Cortical Neural Activity Predicts Sensory Acuity Under Optogenetic Manipulation

Measurement of neurometric frequency discrimination acuity. A, Left, Schematic of electrophysiological recording of neuronal responses in the primary auditory cortex (A1) in awake mouse. Right, Stimulus consisting of a pseudorandom sequence of pure tones at varying frequency and intensity levels. B, Representative frequency response function for a single neuron (f₁ = background tone in Fig. 1). Black dots, Data; black line, fit. C, Fisher information computed as in Equation 5 for tone discrimination (black) computed on the basis of frequency response functions (gray dashed) of all frequency-tuned neurons (n = 14) recorded in the same mouse as in B. D, Neurometric threshold for decoding frequency (solid) computed on the basis of the inverse square root of Fisher information computed in C. Neurometric threshold based on the recorded population lies above behavioral threshold for discrimination around f₁ (dashed line). Light blue band indicates the region in frequency space from which behavioral measurements were taken.

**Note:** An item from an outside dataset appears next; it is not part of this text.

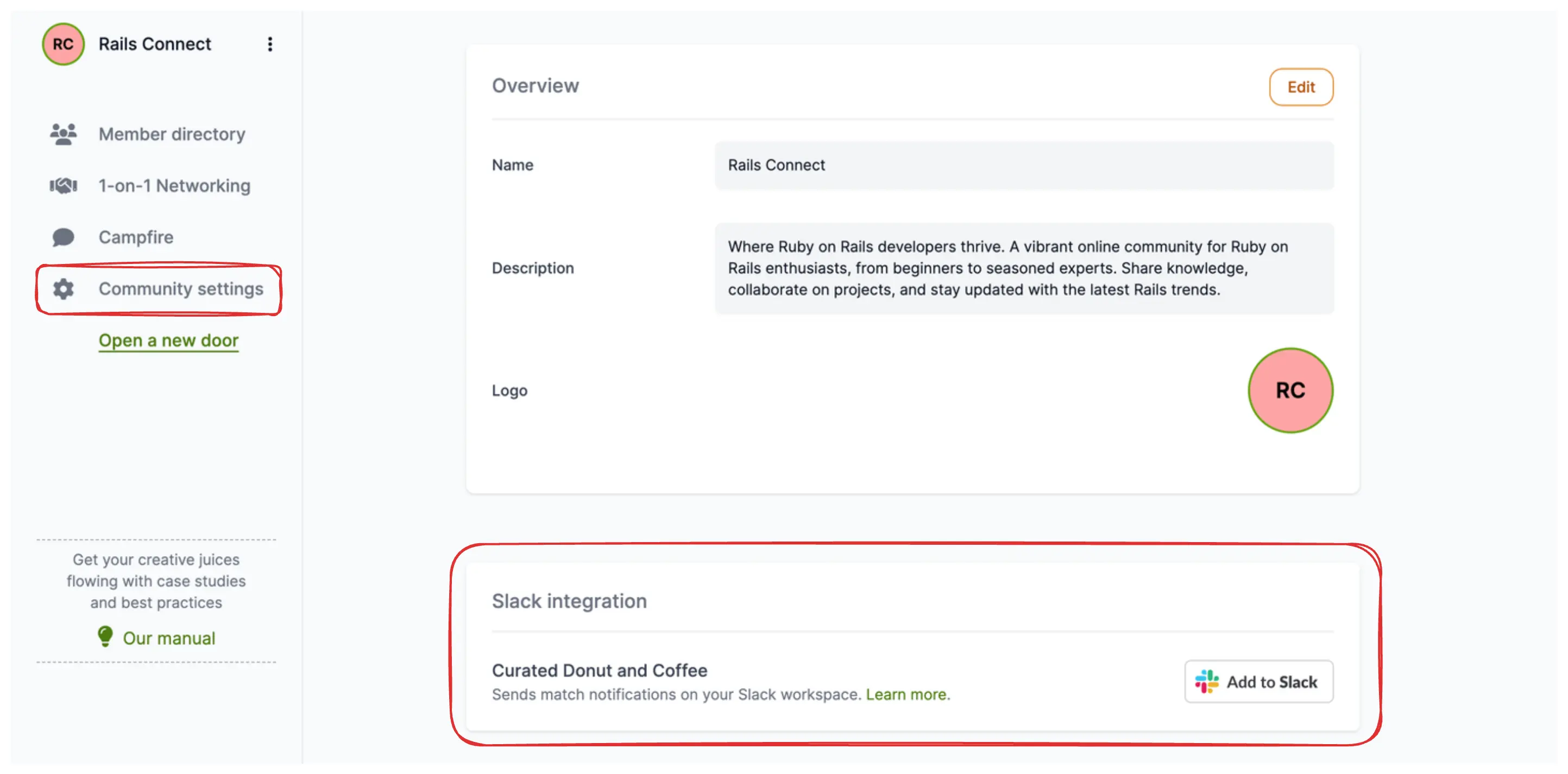Click Open a new door sidebar link
The height and width of the screenshot is (774, 1568).
point(168,339)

Optogenetic manipulation of PV activity shifts behavioral and neurometric frequency discrimination thresholds in individual subjects. A–C, Baseline firing rate of light-on versus light-off trials for all frequency-tuned neurons pooled across subjects in PV-ChR2 (blue), PV-Arch (green), and CamK2a-ChR2 (red) mice, respectively. D–F, PPI as a function of tone frequency shift for exemplar mice. Best estimated thresholds (dashed lines) and uncertainties (overlaid gray rectangle) are plotted for reference. Black, Light-off trials; blue, green, red, light-on trials. Dots, Data; solid lines, best fit curve. G–I, Fisher information computed using tuning curves using neurons recorded from mice in D–F. Frequencies used are indicated by the blue region. J–L, Neurometric threshold estimate as inverse square root of Fisher information (solid) and behavioral threshold at f₁ (horizontal dotted) for the same mice as D–F. Light blue bands indicate the region in frequency space from which behavioral measurements were taken.

Changes in A1 tone responses due to optogenetic manipulations predict changes in behavioral frequency discrimination acuity across individuals. A, Behavioral versus scaled neurometric frequency discrimination thresholds (Table 4-1). Neurometric threshold (computed as inverse of Fisher information squared for tone-evoked responses from all neurons recorded in each mouse) is scaled to an effective population size of 1000 neurons to control for differences in numbers of measured neurons. Changing this scale factor is equivalent to changing y-axis labels. The scaled neurometric threshold based on the small recorded population was significantly (but weakly so, C = 0.37, p = 0.02) correlated with the behavioral threshold (computed as the shift in frequency between the background and prepulse tone that evoked 50% of the maximum PPI). Each of 19 mice contributes two data points, representing the threshold computed on the basis of light-on and light-off trials. Gray lines connect light-on and light-off estimates for each mouse. B, Index of change in neurometric threshold (difference between thresholds computed from data on light-on vs light-off trials divided by the sum) was strongly correlated with the behavioral frequency discrimination (C = 0.59, p = 0.007). There is one data point for each mouse. Gray line is the best fit line through the origin. Behavioral errors were computed as described in the Materials and Methods.

Number of frequency-tuned neurons required to account for behavioral sensitivity for each mouse (Eq. 11). Average of both light-on and light-off conditions is 1000 neurons.

Optogenetic manipulations do not change neuronal variability or correlations. A–C, Fano factor pooled across mice distributions are similar under light-on and light-off conditions. A, PV-ChR2; B, PV-Arch; C, CamK2a-ChR2. Black, Light-off trials; blue, green, red, light-on trials. D–F, Pairwise correlation distributions pooled across mice are similar under light-on and light-off conditions. D, PV-ChR2; E, PV-Arch; F, CamK2a-ChR2. Colors same as in A. G, Increasing Fano factor reduces Fisher information, shown here for a single neuron with Gaussian tuning curve (amplitude 8 spikes/s, center frequency 20 kHZ, tuning width 0.2 decades) with a constant baseline (2 spikes/s). H, Incorporating the measured Fano factors into our model of neuronal firing via a generalized Poisson model has a weak effect on the predicted threshold.

Fano factor and correlation scatter plots comparing light-on and light-off conditions. A–C, Fano factor with and without light on for PV-ChR2, PV-Arch, and Pyr-ChR2 mice, respectively. D–F, Pairwise correlations with and without light on for PV-ChR2, PV-Arch, and Pyr-ChR2 mice, respectively.